Queridos sacerdotes —pero puede valer también para los consagrados y los laicos, queridos todos— no seáis hombres del eterno mañana, que sitúan siempre más allá, en una hipotética condición ideal —la mala utopía— que atrasan el momento oportuno y decisivo para hacer algo bueno; y no viváis en una perpetua condición de "respiración contenida", limitándoos a soportar el presente y a esperar que pase. “Sí, Señor. Mañana, mañana”. Ese mañana, enfermo.
Futuro en sentido positivo significa, en cambio, una mirada profética, la capacidad del discípulo que, fiel al Maestro, partiendo de lo que tiene frente a sí, sabe ver lo que todavía no existe y actúa según su propia vocación para realizarlo, como instrumento dócil en las manos de Dios.
Y después de haber "viajado" en el pasado y en el futuro, volvamos al presente, el único tiempo que está ahora en nuestras manos, y que estamos llamados a aprovechar para un camino de conversión y santificación. El presente es el momento en el que Dios llama, no el ayer, ni el mañana: hoy; estamos llamados a vivir el hoy, incluyendo sus contradicciones, sufrimientos y miserias —incluidos nuestros pecados—que no hay que huir ni evitar, sino asumir y amar como ocasiones que el Señor nos ofrece para estar más íntimamente unidos a Él y también en la cruz.

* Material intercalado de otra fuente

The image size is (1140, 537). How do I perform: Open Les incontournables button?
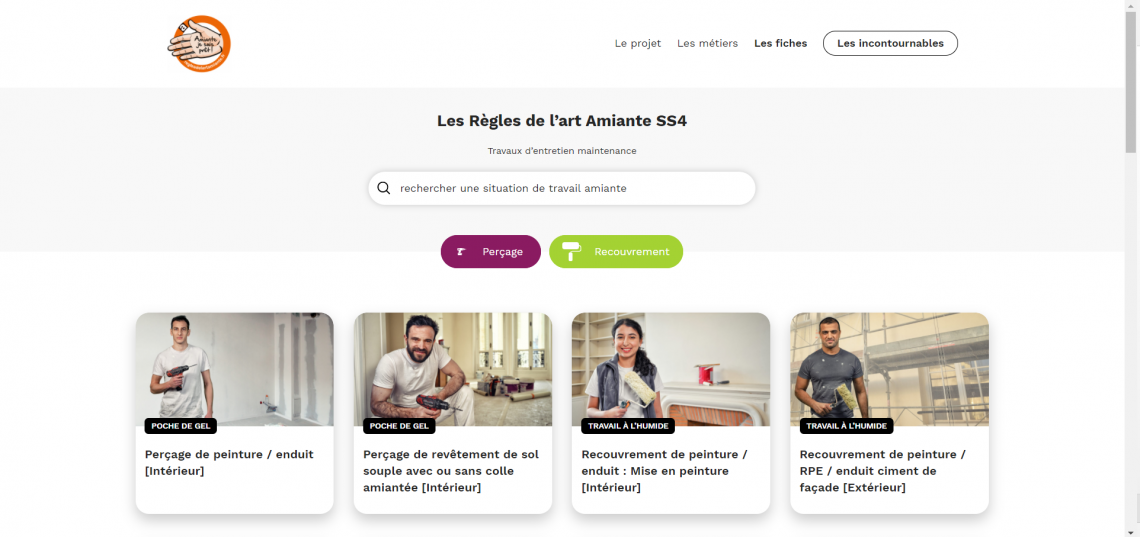[890, 44]
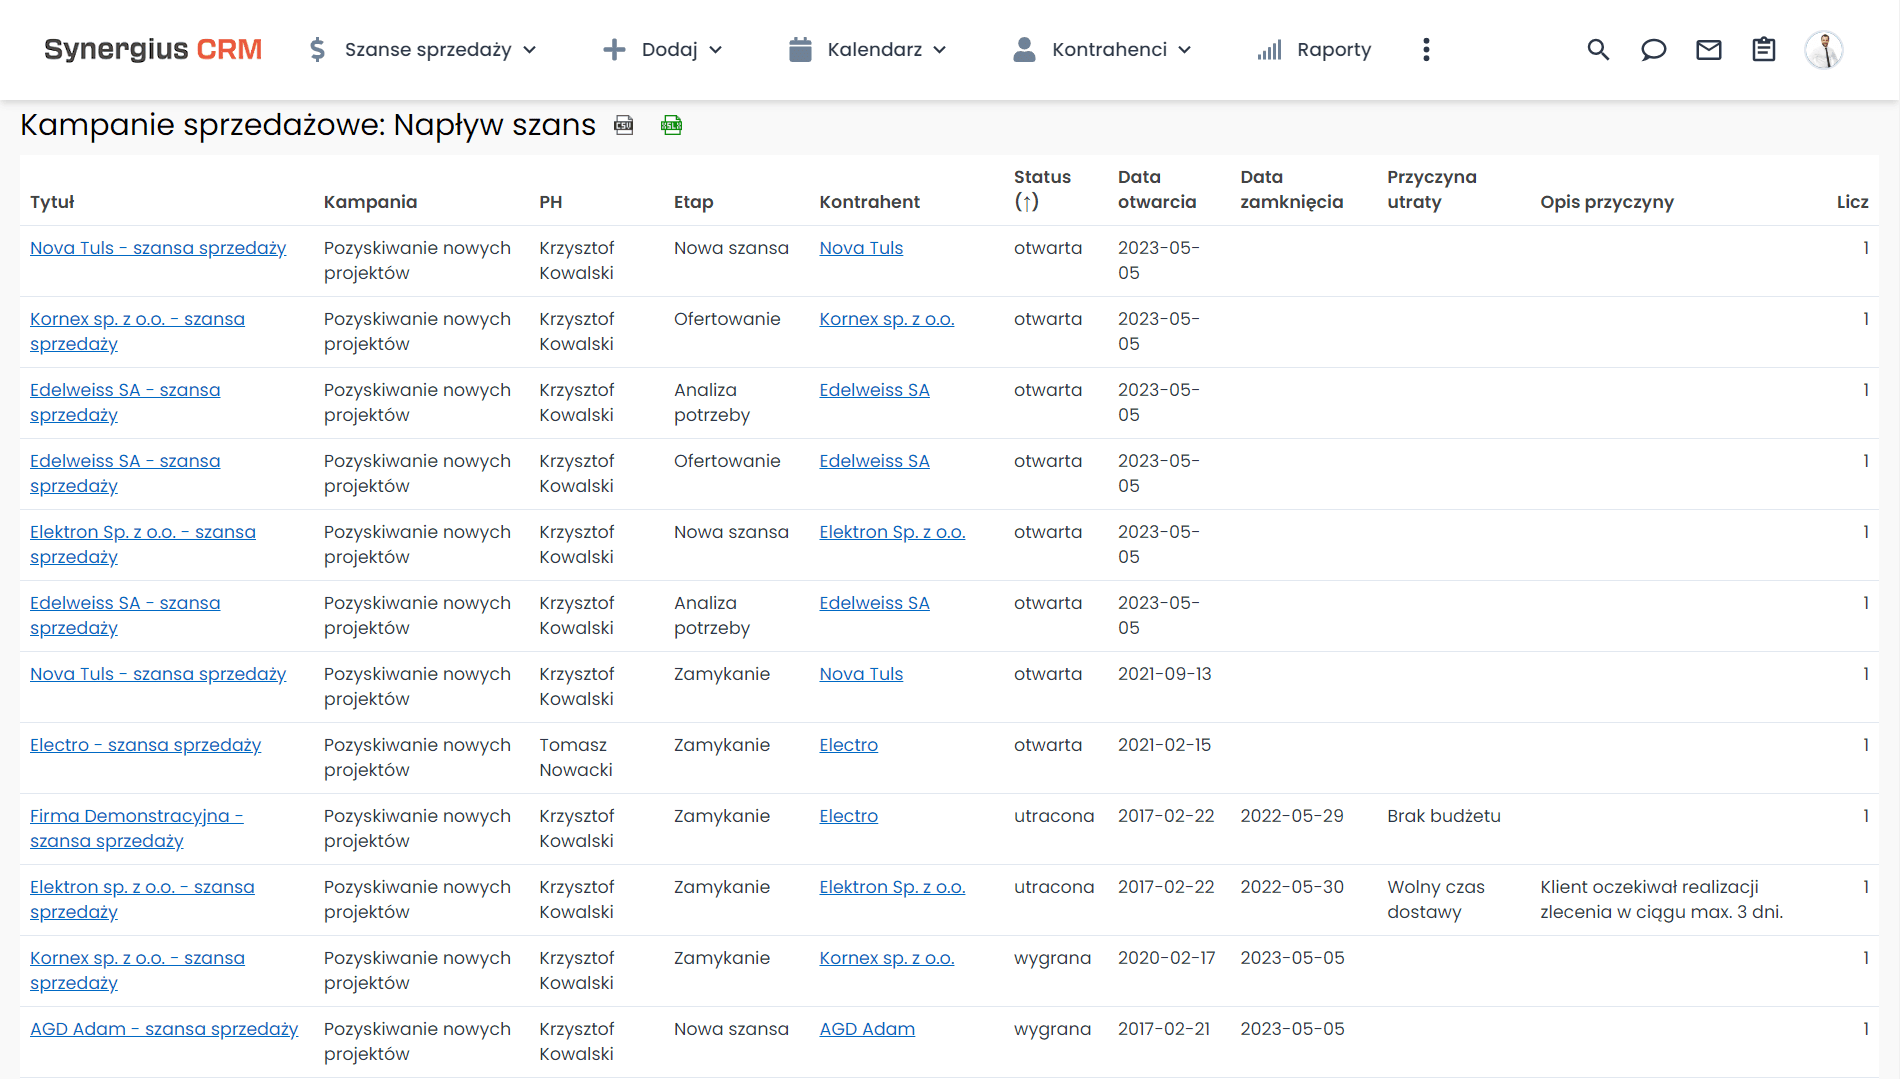Screen dimensions: 1900x1079
Task: Expand the Szanse sprzedaży dropdown
Action: click(423, 50)
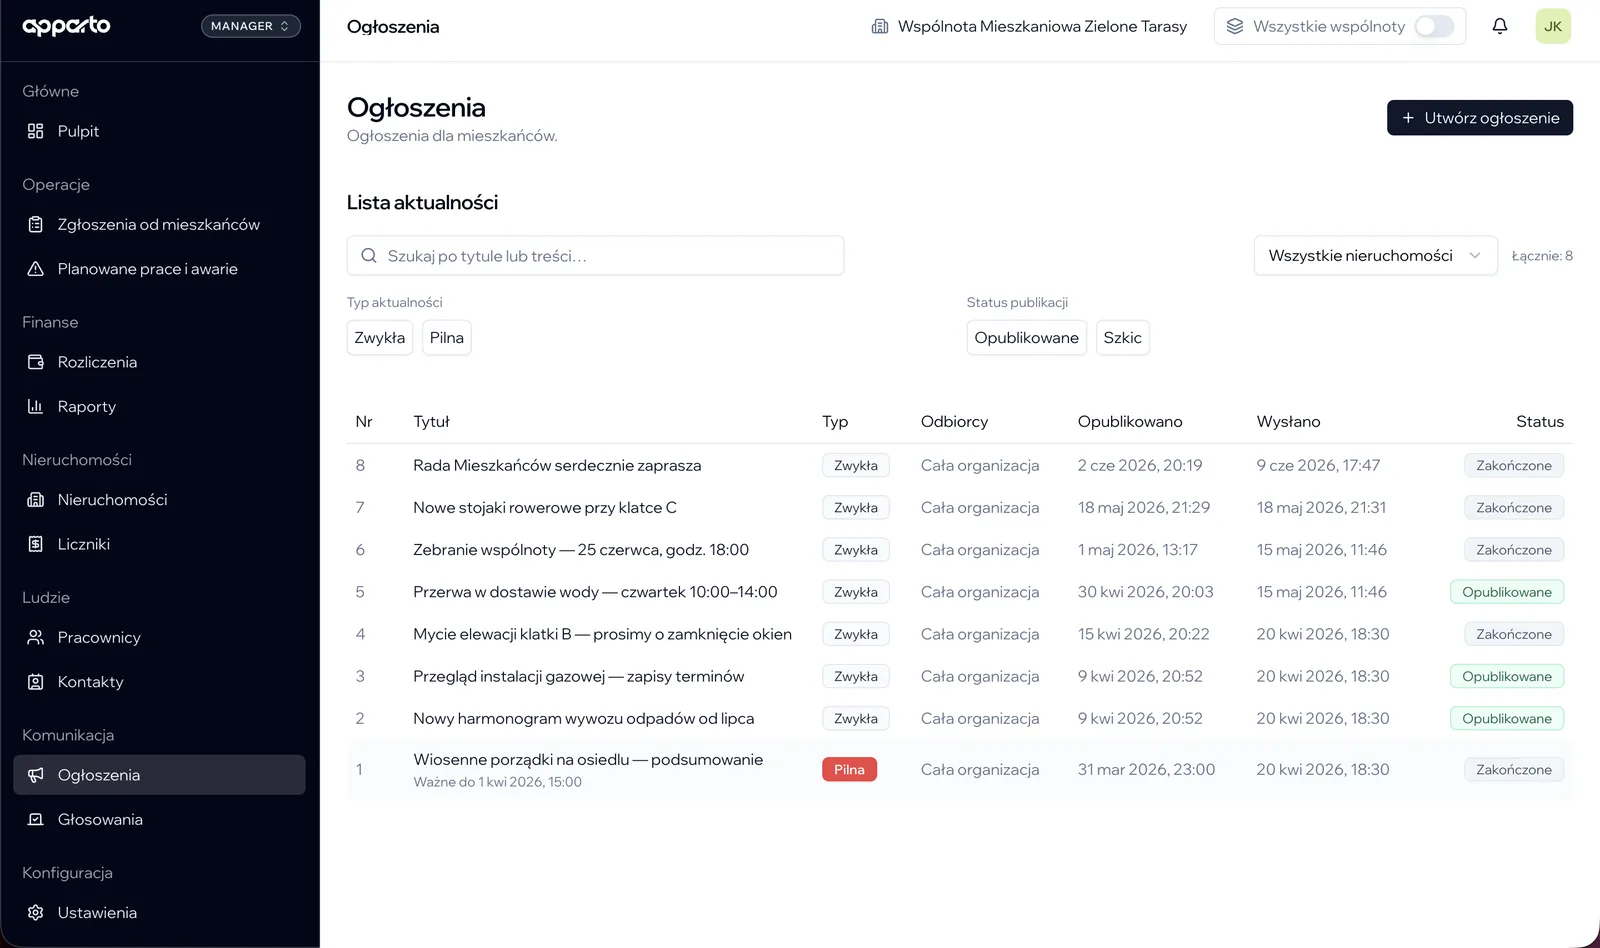The image size is (1600, 948).
Task: Toggle the Pilna type filter
Action: [x=447, y=338]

Y hoy, queridos amigos, es el tiempo de la concreción. El hoy es concreción. Vosotros, sacerdotes, estáis en Roma para el estudio y la formación permanente en la comunidad de este Colegio. No se os pide que añoréis las parroquias de las que venís, ni que imaginéis las plazas "prestigiosas" que seguramente el obispo querrá encargaros a vuestro regreso... No, ¡esto no! Esto es fantasía. Se trata más bien de amar a esta comunidad concreta, de servir a los hermanos que Dios ha puesto a vuestro lado —¡y no chismorrear de ellos!— de aprovechar las oportunidades de formación pastoral que se os brindan. Teniendo en cuenta el motivo por el que estás aquí, se trata de ser serios y diligentes en vuestros estudios. Como dijo San Juan Pablo II a vuestros predecesores: "Gracias a vuestro compromiso en el estudio os preparáis para desempeñar vuestro ministerio de la palabra, proclamando el misterio de la salvación claramente y sin ambigüedad, distinguiéndolo de meras opiniones humanas." (2 de junio de 2001).
Conocer el pasado, proyectados hacia el futuro, para vivir mejor el presente, un tiempo oportuno para la formación y la santificación, acogiendo las oportunidades que el Señor os da para seguirle y configurar vuestra vida a Él, también estando lejos de vuestras queridas Filipinas.
Concluyo con las palabras de San Juan XXIII, las que dirigió hace sesenta años a la primera comunidad del Colegio de Filipinas, para que todos los sacerdotes encuentren aquí «fe y cultura en fuente abundante y ambiente fraterno, y así pertrechados volverán a su patria, como escogidos pregoneros de la verdad» (Radiomensaje 7 de octubre de 1961). Gracias.
Boletín de la Oficina de Prensa de la Santa Sede, 22 de marzo de 2021.